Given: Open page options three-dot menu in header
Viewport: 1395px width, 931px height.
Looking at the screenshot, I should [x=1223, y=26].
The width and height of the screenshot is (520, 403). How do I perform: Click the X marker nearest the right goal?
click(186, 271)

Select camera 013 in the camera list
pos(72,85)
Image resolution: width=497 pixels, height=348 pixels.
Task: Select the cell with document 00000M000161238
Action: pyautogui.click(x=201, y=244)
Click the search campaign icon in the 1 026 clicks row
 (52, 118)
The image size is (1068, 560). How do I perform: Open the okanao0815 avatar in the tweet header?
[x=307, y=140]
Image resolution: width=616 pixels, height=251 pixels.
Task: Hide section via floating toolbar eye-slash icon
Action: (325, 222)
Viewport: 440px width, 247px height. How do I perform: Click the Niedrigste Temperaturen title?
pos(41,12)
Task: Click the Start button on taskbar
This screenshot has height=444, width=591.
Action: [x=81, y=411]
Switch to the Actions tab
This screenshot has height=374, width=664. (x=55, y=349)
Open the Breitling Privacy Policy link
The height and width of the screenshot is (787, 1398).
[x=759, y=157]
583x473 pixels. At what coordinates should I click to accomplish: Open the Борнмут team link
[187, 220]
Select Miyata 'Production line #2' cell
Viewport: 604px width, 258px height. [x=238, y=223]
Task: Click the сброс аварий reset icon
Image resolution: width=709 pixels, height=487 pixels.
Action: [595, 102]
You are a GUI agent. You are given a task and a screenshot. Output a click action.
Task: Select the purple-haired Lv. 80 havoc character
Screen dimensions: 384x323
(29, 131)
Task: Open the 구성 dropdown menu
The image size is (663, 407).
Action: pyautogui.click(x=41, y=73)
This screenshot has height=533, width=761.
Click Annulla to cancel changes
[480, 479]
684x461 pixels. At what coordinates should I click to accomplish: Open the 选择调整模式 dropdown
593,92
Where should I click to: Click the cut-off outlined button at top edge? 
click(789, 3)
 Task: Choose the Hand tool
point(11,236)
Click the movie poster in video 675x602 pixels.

==============================

An identical copy of the preceding records should be returned.

Given: Open page options three-dot menu in header
Viewport: 1395px width, 931px height.
Looking at the screenshot, I should [x=1223, y=26].
The width and height of the screenshot is (520, 403). How do I perform: Click the X marker nearest the right goal?
click(186, 271)

Select camera 013 in the camera list
pos(72,85)
Image resolution: width=497 pixels, height=348 pixels.
Task: Select the cell with document 00000M000161238
Action: pyautogui.click(x=201, y=244)
Click the search campaign icon in the 1 026 clicks row
 (52, 118)
The image size is (1068, 560). How do I perform: Open the okanao0815 avatar in the tweet header?
[x=307, y=140]
Image resolution: width=616 pixels, height=251 pixels.
Task: Hide section via floating toolbar eye-slash icon
Action: (325, 222)
Viewport: 440px width, 247px height. How do I perform: Click the Niedrigste Temperaturen title?
pos(41,12)
Task: Click the Start button on taskbar
This screenshot has height=444, width=591.
Action: [x=81, y=411]
Switch to the Actions tab
This screenshot has height=374, width=664. (x=55, y=349)
Open the Breitling Privacy Policy link
The height and width of the screenshot is (787, 1398).
[x=759, y=157]
583x473 pixels. At what coordinates should I click to accomplish: Open the Борнмут team link
[187, 220]
Select Miyata 'Production line #2' cell
Viewport: 604px width, 258px height. [x=238, y=223]
Task: Click the сброс аварий reset icon
Image resolution: width=709 pixels, height=487 pixels.
Action: [595, 102]
You are a GUI agent. You are given a task and a screenshot. Output a click action.
Task: Select the purple-haired Lv. 80 havoc character
Screen dimensions: 384x323
(29, 131)
Task: Open the 구성 dropdown menu
The image size is (663, 407).
Action: pyautogui.click(x=41, y=73)
This screenshot has height=533, width=761.
Click Annulla to cancel changes
[480, 479]
684x461 pixels. At what coordinates should I click to accomplish: Open the 选择调整模式 dropdown
593,92
Where should I click to: Click the cut-off outlined button at top edge? 
click(789, 3)
 Task: Choose the Hand tool
point(11,236)
Click the movie poster in video 675x602 pixels.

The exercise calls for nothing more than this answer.